View Full Version : Java: Method parameter default values

Nov 17, 2005, 12:31 PM
PHP has this, and I'm pretty sure C++ also has it for functions, where you can specify a default parameter value for a function so if it's not given in the function call, it takes a default value. Like in PHP, the syntax I believe is:

function myFunction($blah="asdf")

So, if you call the function using myFunction(), inside the function, $blah will have the value of "asdf". But, if you call it using myFunction("qwerty"), $blah takes on "qwerty". I tried using the same syntax in Java, and javac doesn't like it. Does anyone know what the correct syntax, if such a thing even exists, in Java is?
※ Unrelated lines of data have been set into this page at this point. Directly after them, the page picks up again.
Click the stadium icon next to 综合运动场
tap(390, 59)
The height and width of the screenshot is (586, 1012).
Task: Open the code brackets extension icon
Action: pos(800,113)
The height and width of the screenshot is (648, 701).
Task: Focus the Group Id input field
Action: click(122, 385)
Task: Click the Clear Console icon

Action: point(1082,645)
Thanks.

BTW, if it matters, in my case, the parameter is a boolean and by default, i want it to be false unless true is passed in the method call.

Nov 17, 2005, 12:44 PM
Your are calling the function myFunction() or making it?
What is the parameters of the function?

you may have to declar your variable outside the function

can i see the functions code too

Nov 17, 2005, 12:58 PM
public void myFunction() {

public void myFunction(boolean b) {
// your code here

Nov 17, 2005, 12:59 PM
Java doesn't have optional parameters. Just as well in my opinion. To get a similar behaviour, you must check for null values in the beginning.

public void foo(Object param) {
if (param==null)
param = "asdf";

Edit: therevolution's solution is better.

Nov 17, 2005, 01:02 PM
therevolution is right. Java doesn't have this syntax. You have to write a method whose signature matches what you want to call (actually that's the wrong way to think of it - API comes before app so you have to call exactly what your method is defined as)

Nov 17, 2005, 01:29 PM
FWIW, the default value of an unitialized boolean will indeed be false.